[Records from a dataset]
>>>>

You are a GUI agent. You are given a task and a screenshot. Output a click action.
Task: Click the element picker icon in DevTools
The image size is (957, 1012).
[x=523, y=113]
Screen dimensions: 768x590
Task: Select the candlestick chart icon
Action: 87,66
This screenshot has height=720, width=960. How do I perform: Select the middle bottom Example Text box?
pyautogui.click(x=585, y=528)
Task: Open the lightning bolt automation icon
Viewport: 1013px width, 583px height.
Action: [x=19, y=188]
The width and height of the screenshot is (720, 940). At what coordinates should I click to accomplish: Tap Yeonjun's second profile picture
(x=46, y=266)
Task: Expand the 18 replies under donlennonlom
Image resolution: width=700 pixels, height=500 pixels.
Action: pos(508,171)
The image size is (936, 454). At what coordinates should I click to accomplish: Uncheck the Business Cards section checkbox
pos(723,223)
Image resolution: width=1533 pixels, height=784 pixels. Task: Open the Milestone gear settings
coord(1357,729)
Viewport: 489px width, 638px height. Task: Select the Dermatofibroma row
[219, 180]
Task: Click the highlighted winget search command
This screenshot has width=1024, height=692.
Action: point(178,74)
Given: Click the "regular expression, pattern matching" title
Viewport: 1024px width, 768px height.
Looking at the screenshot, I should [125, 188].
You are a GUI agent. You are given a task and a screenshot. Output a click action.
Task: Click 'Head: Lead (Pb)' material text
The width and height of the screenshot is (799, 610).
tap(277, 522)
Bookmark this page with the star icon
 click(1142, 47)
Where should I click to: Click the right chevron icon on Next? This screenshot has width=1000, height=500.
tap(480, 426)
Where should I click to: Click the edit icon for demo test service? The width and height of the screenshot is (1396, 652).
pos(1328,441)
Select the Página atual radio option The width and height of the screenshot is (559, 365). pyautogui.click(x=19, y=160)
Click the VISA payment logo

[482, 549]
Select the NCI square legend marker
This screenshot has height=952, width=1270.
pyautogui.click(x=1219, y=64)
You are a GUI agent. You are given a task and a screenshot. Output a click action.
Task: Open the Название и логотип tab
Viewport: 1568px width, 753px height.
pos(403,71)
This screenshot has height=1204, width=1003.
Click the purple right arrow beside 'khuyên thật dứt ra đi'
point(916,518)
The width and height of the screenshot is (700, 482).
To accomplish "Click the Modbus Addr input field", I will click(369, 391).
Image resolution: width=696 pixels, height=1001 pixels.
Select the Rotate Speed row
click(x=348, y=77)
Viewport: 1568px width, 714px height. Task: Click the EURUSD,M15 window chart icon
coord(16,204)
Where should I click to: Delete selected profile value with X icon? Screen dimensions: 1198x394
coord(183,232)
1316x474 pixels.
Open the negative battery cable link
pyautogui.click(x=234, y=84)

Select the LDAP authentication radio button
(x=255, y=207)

<<<<

Transcribe the data above in its entirety, exactly.

You are a GUI agent. You are given a task and a screenshot. Output a click action.
Task: Click the element picker icon in DevTools
The image size is (957, 1012).
[x=523, y=113]
Screen dimensions: 768x590
Task: Select the candlestick chart icon
Action: 87,66
This screenshot has height=720, width=960. How do I perform: Select the middle bottom Example Text box?
pyautogui.click(x=585, y=528)
Task: Open the lightning bolt automation icon
Viewport: 1013px width, 583px height.
Action: [x=19, y=188]
The width and height of the screenshot is (720, 940). At what coordinates should I click to accomplish: Tap Yeonjun's second profile picture
(x=46, y=266)
Task: Expand the 18 replies under donlennonlom
Image resolution: width=700 pixels, height=500 pixels.
Action: pos(508,171)
The image size is (936, 454). At what coordinates should I click to accomplish: Uncheck the Business Cards section checkbox
pos(723,223)
Image resolution: width=1533 pixels, height=784 pixels. Task: Open the Milestone gear settings
coord(1357,729)
Viewport: 489px width, 638px height. Task: Select the Dermatofibroma row
[219, 180]
Task: Click the highlighted winget search command
This screenshot has width=1024, height=692.
Action: point(178,74)
Given: Click the "regular expression, pattern matching" title
Viewport: 1024px width, 768px height.
Looking at the screenshot, I should [125, 188].
You are a GUI agent. You are given a task and a screenshot. Output a click action.
Task: Click 'Head: Lead (Pb)' material text
The width and height of the screenshot is (799, 610).
tap(277, 522)
Bookmark this page with the star icon
 click(1142, 47)
Where should I click to: Click the right chevron icon on Next? This screenshot has width=1000, height=500.
tap(480, 426)
Where should I click to: Click the edit icon for demo test service? The width and height of the screenshot is (1396, 652).
pos(1328,441)
Select the Página atual radio option The width and height of the screenshot is (559, 365). pyautogui.click(x=19, y=160)
Click the VISA payment logo

[482, 549]
Select the NCI square legend marker
This screenshot has height=952, width=1270.
pyautogui.click(x=1219, y=64)
You are a GUI agent. You are given a task and a screenshot. Output a click action.
Task: Open the Название и логотип tab
Viewport: 1568px width, 753px height.
pos(403,71)
This screenshot has height=1204, width=1003.
Click the purple right arrow beside 'khuyên thật dứt ra đi'
point(916,518)
The width and height of the screenshot is (700, 482).
To accomplish "Click the Modbus Addr input field", I will click(369, 391).
Image resolution: width=696 pixels, height=1001 pixels.
Select the Rotate Speed row
click(x=348, y=77)
Viewport: 1568px width, 714px height. Task: Click the EURUSD,M15 window chart icon
coord(16,204)
Where should I click to: Delete selected profile value with X icon? Screen dimensions: 1198x394
coord(183,232)
1316x474 pixels.
Open the negative battery cable link
pyautogui.click(x=234, y=84)

Select the LDAP authentication radio button
(x=255, y=207)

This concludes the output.